Why didn’t she ask Beau what happened? Well, she did not get very far trying to discuss the relationships the previous day and doesn’t want to traumatize him more—more than she presumes he is from having killed a man with whom he’d been intimate. I don’t know if this is how mothers really think (as in the case of A.I., I’d be interested in mothers’ perspectives on this movie), and how little we insouciant sons know of what our mothers do to protect us. I do know that in movies characters often seek to play “out of sight, out of mind” (a refrain of The Talented Mr. Ripley and A Place in the Sun, and, for variety, how about With a Friend Like Harry and Sexy Beast?) and dispose of the corpses of people who were obstacles to their plans.
Aside from the shimmering photography of water (inside as well as outside the house), what is most notable is that the blackmail that then envelops Margaret does not involve anyone having seen her and the corpse. Instead, there is a videotape of Mr. Sleaze plugging a fairly out-of-it looking Beau.
The original story, by Elizabeth Saxay Holding, [1]first published in The Ladies Home Journal in 1947 then as a novel titled The Blank Wall, filmed by the immortal Max Ophuls as The Reckless Moment in 1949 had a daughter consorting with an adult gangster. Had the youth remained a girl, I greatly doubt that anyone would have found the sex scene “graphic.” Like the supposed surfeit of kissing in The Adventures of Felix, this is to me evidence of the extent of homophobia in the U.S. anno domini 2001. But this is a movie review, not an editorial on family values.
Some viewers have also had trouble with the change—or development—of heart of blackmailer Alek Spera [played by Goran Visnjic] when he looks in the oven and sees a roast waiting to be baked. In my viewing, the blackmailer’s heart was not in it from the beginning when he saw Margaret with her younger son, and he doesn’t have an epiphany in (front of) the oven. I can easily supply him a tough childhood to explain his fascination with how Margaret is caring for her children.
I am interested in the calculus that it is better for a married woman to become involved with a felon than for her son to be involved with a businessman—that could bear some reflection, but let’s assume the businessman is also a criminal and rush on. The motif is what a mother will do to protect her young. Tilda Swinton is a worthy successor of Joan Crawford in this, and probably deserves some romance, or at least serious contact with some close to her own age. Alek meets the kind of Hollywood justice that the censors of the Hayes Office made common in the 1940s (the first American version of The Postman Always Rings Twice leaps to mind), so it’s OK, and the Californians live happily ever after.

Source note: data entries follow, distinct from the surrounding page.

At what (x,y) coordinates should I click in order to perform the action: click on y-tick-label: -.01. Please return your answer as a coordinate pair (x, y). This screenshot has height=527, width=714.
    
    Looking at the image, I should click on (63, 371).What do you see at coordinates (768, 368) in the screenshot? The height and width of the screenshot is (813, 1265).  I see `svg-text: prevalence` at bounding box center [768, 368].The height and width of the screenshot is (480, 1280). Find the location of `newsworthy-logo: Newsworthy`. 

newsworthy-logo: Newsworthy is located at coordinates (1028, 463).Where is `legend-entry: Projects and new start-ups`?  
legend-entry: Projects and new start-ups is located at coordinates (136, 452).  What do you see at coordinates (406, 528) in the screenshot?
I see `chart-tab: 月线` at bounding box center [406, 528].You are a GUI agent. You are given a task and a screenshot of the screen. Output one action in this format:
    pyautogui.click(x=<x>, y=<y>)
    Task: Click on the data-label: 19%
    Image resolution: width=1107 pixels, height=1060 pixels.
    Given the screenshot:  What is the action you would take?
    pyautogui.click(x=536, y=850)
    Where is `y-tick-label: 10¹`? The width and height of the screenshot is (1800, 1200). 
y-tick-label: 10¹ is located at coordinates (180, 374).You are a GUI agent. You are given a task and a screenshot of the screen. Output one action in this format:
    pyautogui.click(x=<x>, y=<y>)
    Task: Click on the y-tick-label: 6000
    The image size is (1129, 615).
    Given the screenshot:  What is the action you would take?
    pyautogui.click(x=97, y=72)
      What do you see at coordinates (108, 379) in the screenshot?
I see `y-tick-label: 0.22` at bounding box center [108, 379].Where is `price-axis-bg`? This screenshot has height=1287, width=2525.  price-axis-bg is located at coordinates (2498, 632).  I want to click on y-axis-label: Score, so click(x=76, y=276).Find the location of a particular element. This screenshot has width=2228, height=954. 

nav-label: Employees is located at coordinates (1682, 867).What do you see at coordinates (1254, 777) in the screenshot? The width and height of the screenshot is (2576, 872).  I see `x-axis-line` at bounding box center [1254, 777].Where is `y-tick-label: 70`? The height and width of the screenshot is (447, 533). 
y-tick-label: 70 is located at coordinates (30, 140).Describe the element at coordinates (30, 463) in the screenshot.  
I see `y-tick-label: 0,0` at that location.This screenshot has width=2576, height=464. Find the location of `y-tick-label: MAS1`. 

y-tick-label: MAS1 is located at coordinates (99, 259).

Giles Nuttgens’s photography is gorgeous. This seems to be a year of very insistent color design (Moulin Rouge, AI, Amores Perros, among others, though for wall-to-wall blue eyes I doubt that anything can ever compete with Moulin Rouge). This is a very blue-tinted film. It may be the most daylit film that might be considered in the cinema noire tradition. Since my view is that color is incompatible with genuine cinema noire, let me suggest cinema d’eau. A case could be made for cinema bleue, but there really is water everywhere (except Reno) in this film, including bottles of it that set up a lot, fish tanks, faucet drips, and the majestic Lake Tahoe.
As in With a Friend Like Harry, there is quite a bit of humor (not all of it bleak) in this shimmeringly photographed story of corruption, death, and blackmail.